● **Aufgaben**
A – Gib den Text zum amerikanischen Kongress zwischen „Politik ist manchmal“ und „Russlands zu verteidigen.“ einschließlich wieder und ersetze dabei „Theater“ durch „Schauspiel“.
B – Nenne alle attributiv gebrauchten Adjektive im Absatz des Textes zum amerikanischen Kongress, der mit „Politik ist manchmal“ beginnt, in der Form, in der sie dort stehen.
C – Schreib den Text zum amerikanischen Kongress im Anschluss an seinen letzten Satz fort.

● **Dokument**

Der amerikanische Kongress missachtet seine wichtigsten Aufgaben
Die Republikaner im Kongress haben die dringend benötigten Hilfen für die Ukraine blockiert und machen sich in die Weihnachtsferien auf. Noch ist nicht alles verloren. Die Demokraten haben es in der Hand, ihre Opponenten in die Pflicht zu nehmen.
Politik ist manchmal ein frustrierendes Theater. Das wäre nicht so schlimm oder könnte gar als unterhaltsamer Zeitvertreib betrachtet werden, wenn es nicht mitunter immense Kosten und Risiken für unbeteiligte Dritte nach sich zöge. Genau das geschieht bereits im Fall der amerikanischen Militär- und Finanzhilfe, welche die Ukraine dringend braucht, um sich gegen die erdrückende Militärmacht Russlands zu verteidigen.

● **Datenauszüge**
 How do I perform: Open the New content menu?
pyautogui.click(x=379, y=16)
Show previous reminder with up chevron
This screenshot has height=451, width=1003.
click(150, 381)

● **Ergebnisse je Aufgabe**
A –
Politik ist manchmal ein frustrierendes Schauspiel. Das wäre nicht so schlimm oder könnte gar als unterhaltsamer Zeitvertreib betrachtet werden, wenn es nicht mitunter immense Kosten und Risiken für unbeteiligte Dritte nach sich zöge. Genau das geschieht bereits im Fall der amerikanischen Militär- und Finanzhilfe, welche die Ukraine dringend braucht, um sich gegen die erdrückende Militärmacht Russlands zu verteidigen.

B – frustrierendes, unterhaltsamer, immense, unbeteiligte, amerikanischen, erdrückende

C –
Der amerikanische Kongress macht sich diese Woche in die Weihnachtsferien auf, ohne das von der Administration Biden vorgelegte Finanzpaket zu beschliessen, das Militärhilfe im Umfang von 44 Milliarden Dollar für die Ukraine sowie Gelder für Israel und den Grenzschutz im Süden der USA enthalten hätte. Selbst der Besuch des ukrainischen Präsidenten Selenski in Washington und persönliche Gespräche mit den wichtigsten republikanischen Amtsträgern vermochten die Blockade nicht zu lösen.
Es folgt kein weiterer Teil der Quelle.